Petrichor is one of my favourite words, a rare experience these days, the fragrance of oncoming rain. For those unfamiliar with the term, petrichor refers to the distinct scent you experience just before rain falls. It is the fragrance of rain. And it is a word coined by Australian scientists; Isabel Joy Bear and Richard Thomas. To be specific, petrichor refers to an oil that is released from rocks and the earth just before or just as rain begins to fall. The word itself literally means blood of the stone, petra (stone) ichor (blood or essence).
Thomas had been fascinated by the natural phenomena. Through steam distillation of rocks and soil, Bear and Thomas discovered a yellow oil trapped in the rocks that was released by moisture. They discovered that when humidity fills the pores of the stones with tiny amounts of water it flushes tiny amounts of oil from the stone releasing it into the air. Further research by a team of scientists at MIT captured the process in slow motion video. With a drop of rain bubbles shoot upwards in a fizz of aerosols, like bubbles in a glass of champagne. How magical is that.

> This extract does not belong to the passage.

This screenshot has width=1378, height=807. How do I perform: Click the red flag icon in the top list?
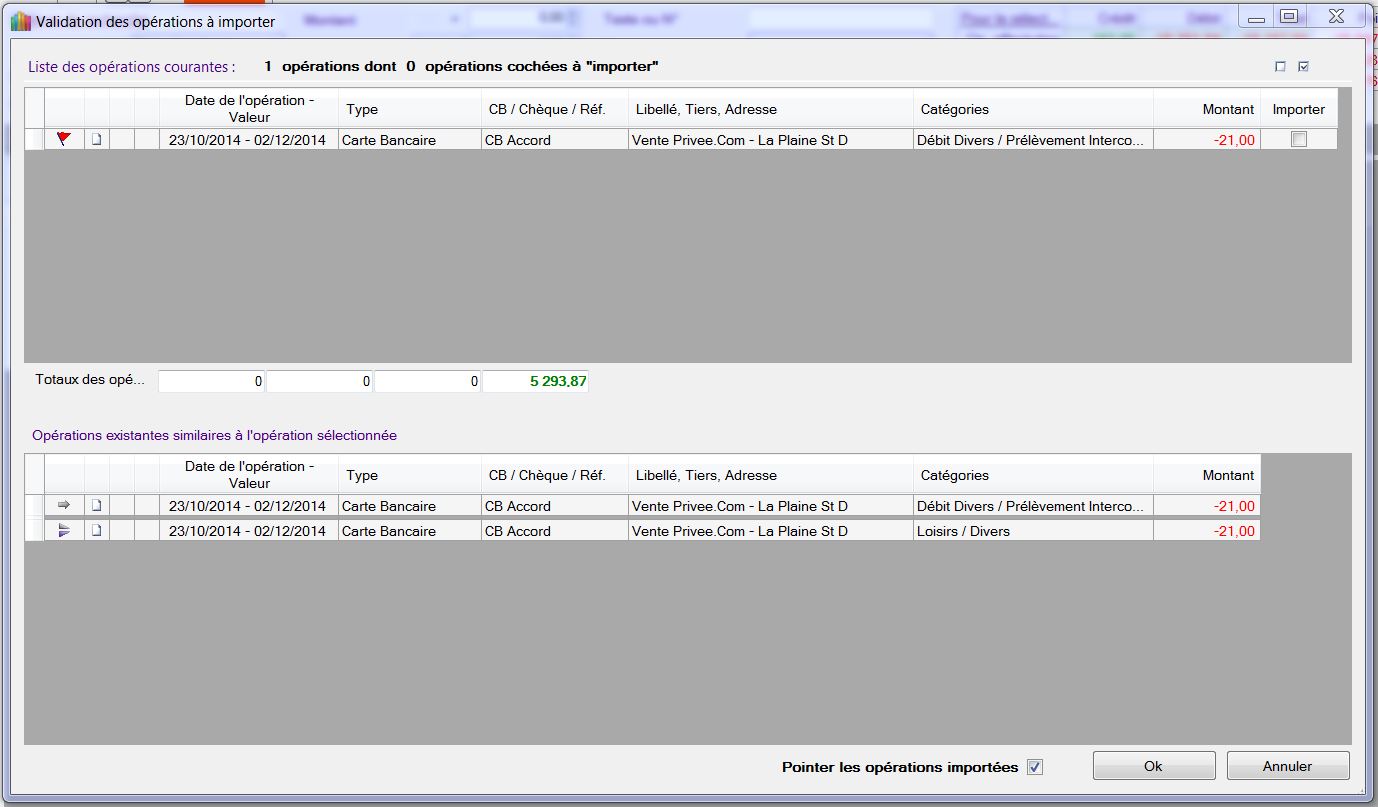pos(64,140)
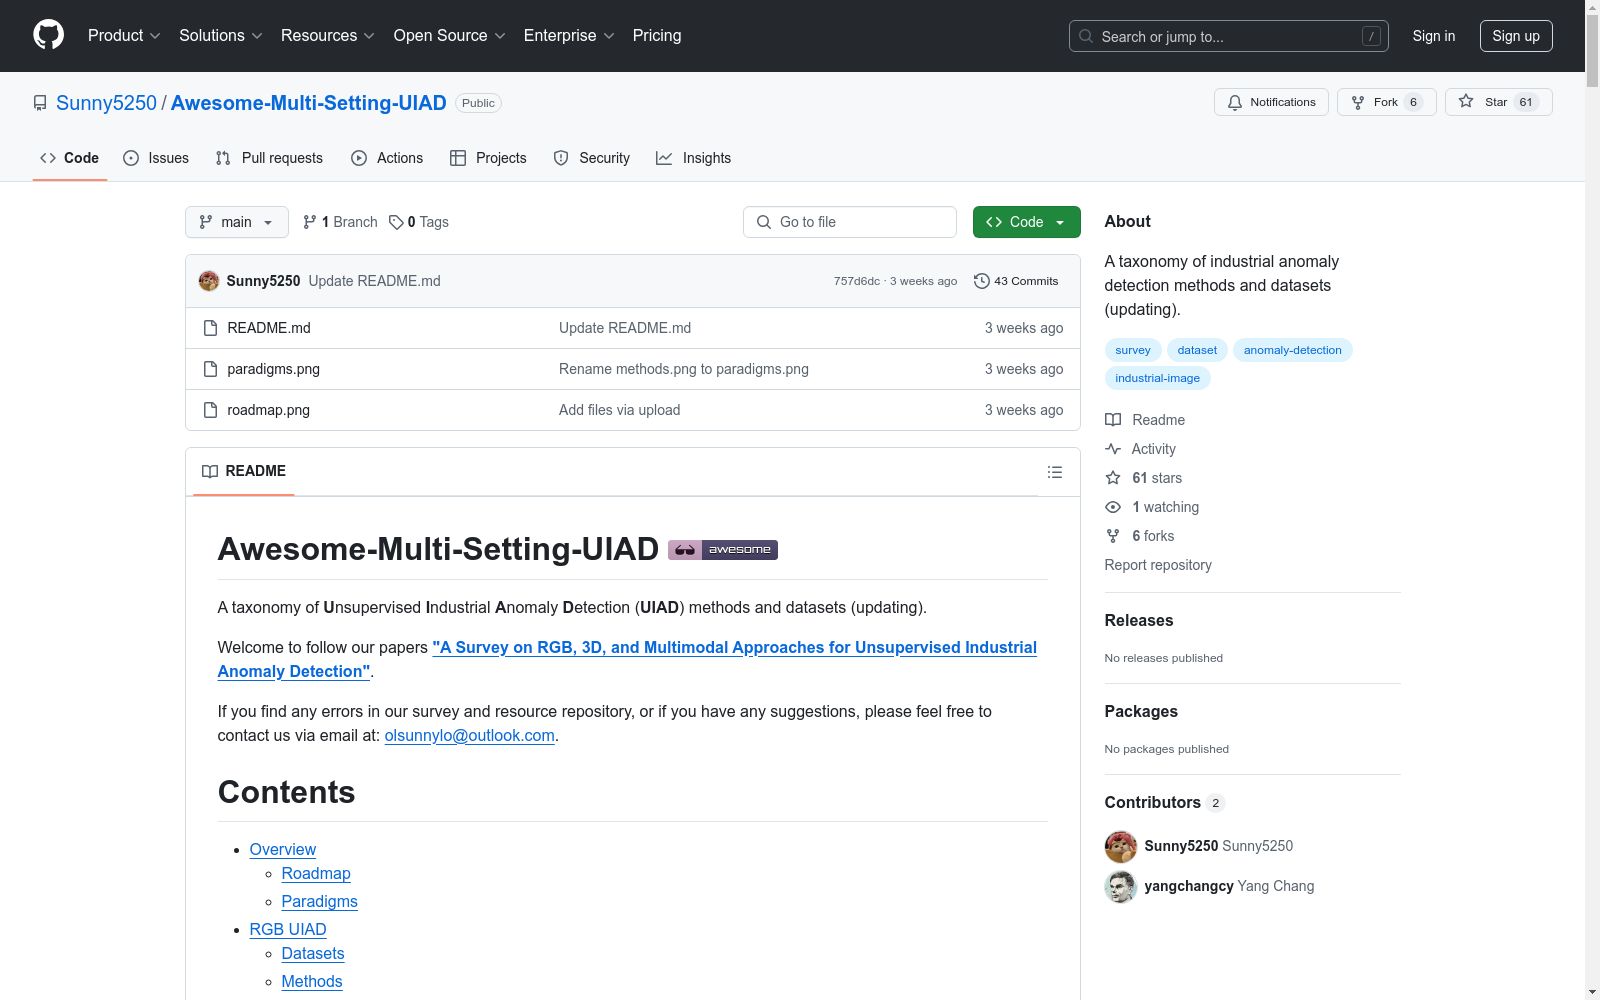
Task: Open yangchangcy contributor avatar
Action: (1120, 886)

What causes the oil? I believe it is the combination of bacteria and plant oils that have been deposited in the rock. Anyone familiar with summer around the Blue Mountains would be familiar with the blue haze that characterises that region and it is similar oils causing the characteristic blue haze of summer in the Australian bush that are deposited in the rock that forms petrichor. The process is much more complex than I have summarised, there is also believed to be an element of oxidisation at work to create the distinct fragrance. I just love the word and the phenomenon. I also love that someone was so curious about the phenomena they felt compelled to investigate further, just to satisfy their curiosity.
Pity I didn’t notice petrichor on the weekend when the pod got a bit damp in a sudden shower but I noticed nothing over the smell of wet dog at the beach.